[pet] passing in some but not all tags
Paul Haley
paul at haleyai.com
Wed Sep 18 17:41:18 CEST 2013
Good points.
In this application, as of now, we only send tags within a single
"basic" part of speech (e.g., NN.*, VB.*, JJ.*, RB.*, DT, IN). I'd like
not to be limited to choosing between NN and VBG, for example, though.
I guess we could add a feature, within or besides +TNT, for each of the
PTB tags, + or - (or perhaps, better, w/ a probability).... How does
that sound? (This will interact with the type hierarchy that the FSC
tokenizer uses is PET. Actually, maybe not: maybe a rule per in pos.tdl?)

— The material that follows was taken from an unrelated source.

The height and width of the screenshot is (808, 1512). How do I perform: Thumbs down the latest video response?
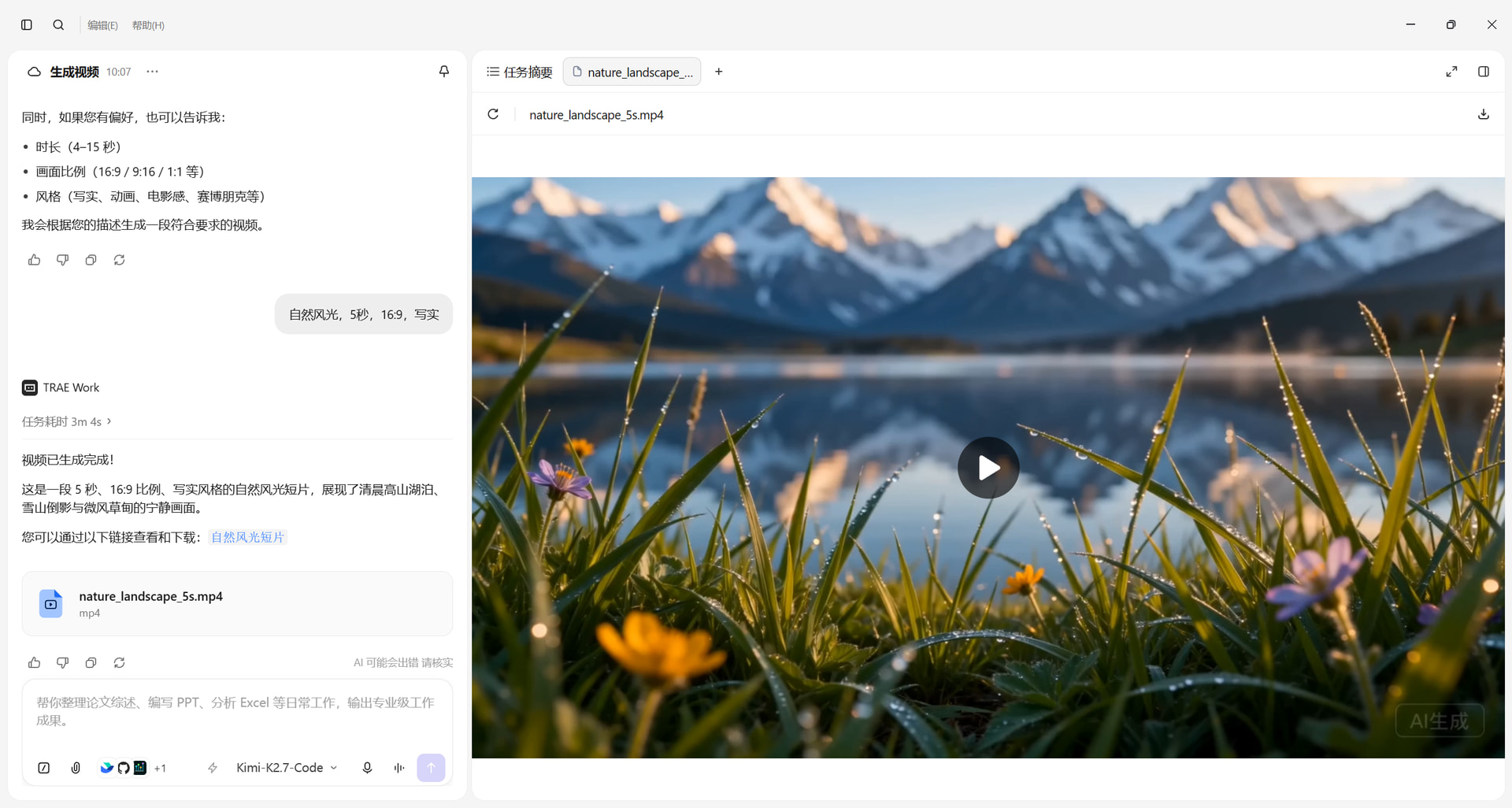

Any further thoughts on multi-token lexemes would be most sincerely
appreciated. (I'm assuming that they would be in a different
cell/context of the chart.)
This is working satisfactorily (preliminarily).
Thanks MUCH!
Paul
On 9/18/2013 11:28 AM, Bec Dridan wrote:
> Hi Paul,
>
> People more expert in the chart mapping rules and the grammar might
> want to chime in, but broadly speaking, your rule looks like it will
> work. There's a couple of ways you may run into issues:
>
> * if you input multiple tags for the same token, rules get complicated
> * you may get unexpected results when the ERG native token is a
> multi-token entry (like "for example")
> * as I said before, sometimes the mapping between PTB and ERG types
> is not what you'd expect
>
> But if you are limiting the places and tags where you try and
> restrict, you should be able to come up with a workable solution this
> way, I think.
>
> Rebecca
>
>
>
> On Wed, Sep 18, 2013 at 5:04 PM, Paul Haley <paul at haleyai.com
> <mailto:paul at haleyai.com>> wrote:
>
> Your comments have been quite helpful in getting me headed in what
> appears to be the right direction...
>
> I now think default LEs (whether none or only for gaps) has little
> bearing provided there is a tag provided (at least that is what I
> am observing in the behavior.)
>
> I have modified lfr.tdl as below and confirmed that I no longer
> get the native verbal LE for "array" provided any of NN, NNS,
> NNPS, NNP (it looks like I need to send $ instead of S for two of
> those, though.)
>
> What do you think? Do I need a bunch of the latter?
>
> Thanks again!
> Paul
>
>
> #|
>
> generic_non_ne+native_lfr := lexical_filtering_rule &
> [ +CONTEXT < [ SYNSEM.PHON.ONSET con_or_voc ] >,
> +INPUT < [ SYNSEM.PHON.ONSET unk_onset, ORTH.CLASS non_ne ] >,
> +OUTPUT < >,
> +POSITION "I1 at C1" ].
> |#
>
> exclude_verbal_given_nominal_lfr := lexical_filtering_rule &
> [ +CONTEXT < [ +TNT.+TAGS < ^N.*$ > ]>,
> +INPUT < [ SYNSEM basic_verb_synsem ] >,
>
> +OUTPUT < >,
> +POSITION "I1 at C1" ].
>
>
> On 9/18/2013 10:50 AM, Bec Dridan wrote:
>> Hi Paul,
>>
>> DEFAULT_LES controls when we use the default generics rather
>> than, or possibly alongside the native entry.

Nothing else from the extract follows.